With the intensive use of low-temperature plasma technology, the amount of bleeding during the procedure is minimal, usually less than 2 ml (of course, it also depends on the operator’s proficiency). Hemostasis during surgery while decortication makes it possible to preserve the tonsillar envelope or to preserve part of the tonsils. Preserving part of the tonsils or even just the tonsillar envelope is of great significance for younger children with developing immune systems.
We are talking about partial tonsillectomy or intra-tonsillectomy, which is different from the traditional tonsil ablation surgery.
Surgery is indicated for.
1.Children with snoring caused mainly by tonsils and adenoids, who do not have frequent purulent infection in their own tonsils, can undergo major tonsil excision with complete removal of adenoids.
2, tonsils greater than 2 degrees, partly greater than 3 degrees, a simple tonsil low temperature plasma ablation, can not effectively reduce the anterior and posterior diameter of tonsils, can not effectively expand the postoperative pharyngeal cavity, can carry out a large part of tonsil removal.
Contraindications to surgery.
1, recurrent purulent tonsillar infections, more than 4 times a year, in order to lift focal tonsillitis, total tonsillectomy should be performed.
2.Tonsils of more than 3 degrees, accompanied by excessive lymphoid tissue hyperplasia in the pharynx, total tonsil excision is recommended.
3, Those who have autoimmune diseases and other contraindications to tonsil surgical excision are also not suitable for low-temperature plasma ablation, partial release or tonsillectomy with preservation of the envelope.
Advantages.
1, still maintain the advantage of basically no bleeding during the surgery, the same can solve the problem of oversized tonsils left and right diameter and anterior and posterior diameter, and as effective as total excision to expand the role of the pharyngeal cavity.
2. Basically, the anterior and posterior palatal arches will not be destroyed, and the natural state of the palatal arches will be maintained, so the edema is light and the postoperative effect on speech is minimal.
3.Preserve part of the tonsils or tonsil envelope, especially not to damage the lateral wall of the tonsils, basically not to destroy the pharyngeal contraction muscle group, postoperative pain is significantly reduced, swallowing function is not affected, and postoperative recovery is fast.
4.Postoperative secondary bleeding (bleeding during the postoperative 6-8 days decortication period) was zero in the majority of resected patients in the past 2 years. Since the lateral wall envelope of the tonsil is preserved, the damage to the blood vessels entering the upper and lower poles of the tonsil is effectively avoided. During the decortication period, secondary bleeding after tonsil surgery is effectively reduced due to the protection of the residual tonsil. In the summary of the surgery in the past 2 years, although the secondary bleeding rate of total tonsil excision is low (4-6 cases of secondary bleeding in nearly 400 cases per year), the secondary bleeding of intraperitoneal resection, major tonsil excision, and tonsil ablation is zero.

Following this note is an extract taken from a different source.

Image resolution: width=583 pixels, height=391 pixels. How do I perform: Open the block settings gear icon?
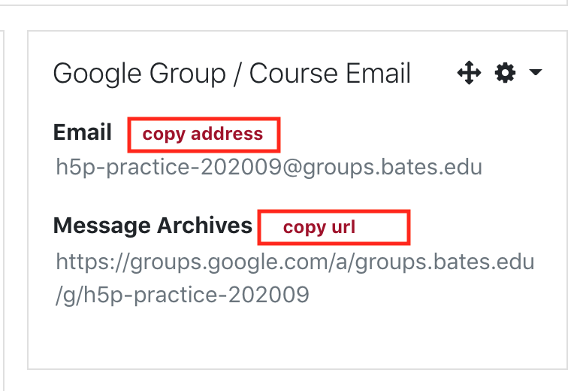(x=505, y=72)
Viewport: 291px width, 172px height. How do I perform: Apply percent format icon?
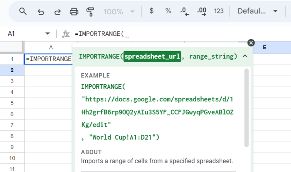(168, 11)
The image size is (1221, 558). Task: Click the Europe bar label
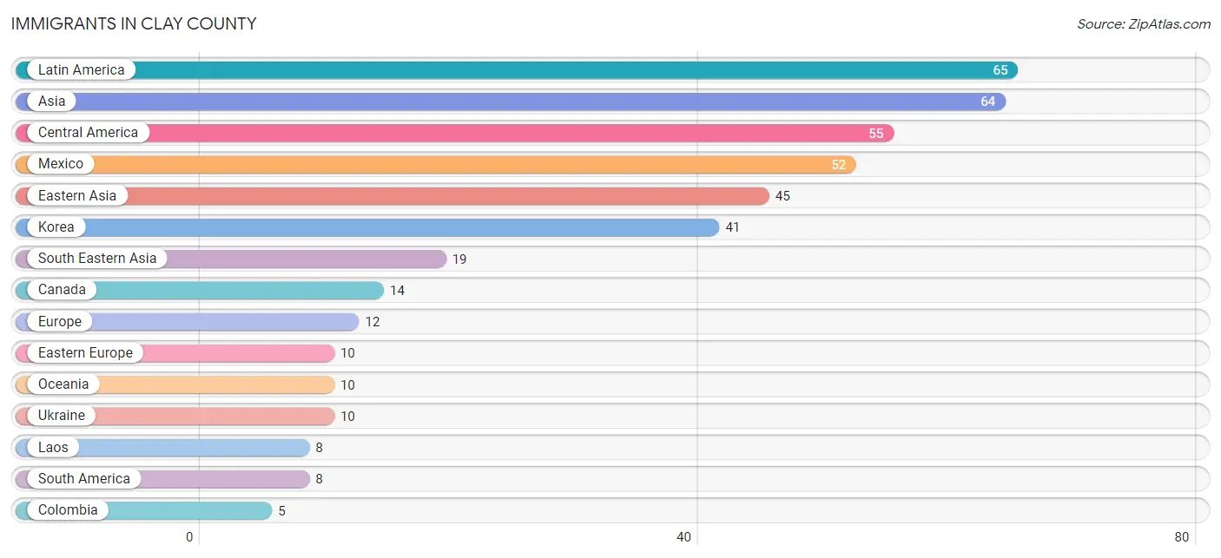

5. Preserving some of the tonsils can be of great help in preserving immunity in younger children. Studies have shown that even just preserving the tonsillar envelope has a non-negligible effect on immune development in younger children (<8 years old), which is of great concern to many parents of children with this condition.
Disadvantages.
1, primary bleeding or increased, because the tonsils are rich in vascular tissue, surgery touching the arterial vessels will have bleeding phenomenon, properly handled generally generally will not exceed 2ml, compared to the traditional stripping or huge advantages. In addition, because the permeability of low temperature plasma is less than 0,3mm, there appears to be no bleeding during the surgery, and the primary bleeding within 24 hours after the surgery is slightly more than that of the low temperature plasma tonsil total excision. It also has a lot to do with the skill and proficiency of the surgeon.
2, for the tonsil removal how much, there is no a standard, all rely on the surgeon to master, especially the treatment of the anterior and posterior diameter of the tonsil, must be thorough, otherwise the surgery becomes ablation, the postoperative effect is poor, lost the meaning of surgery.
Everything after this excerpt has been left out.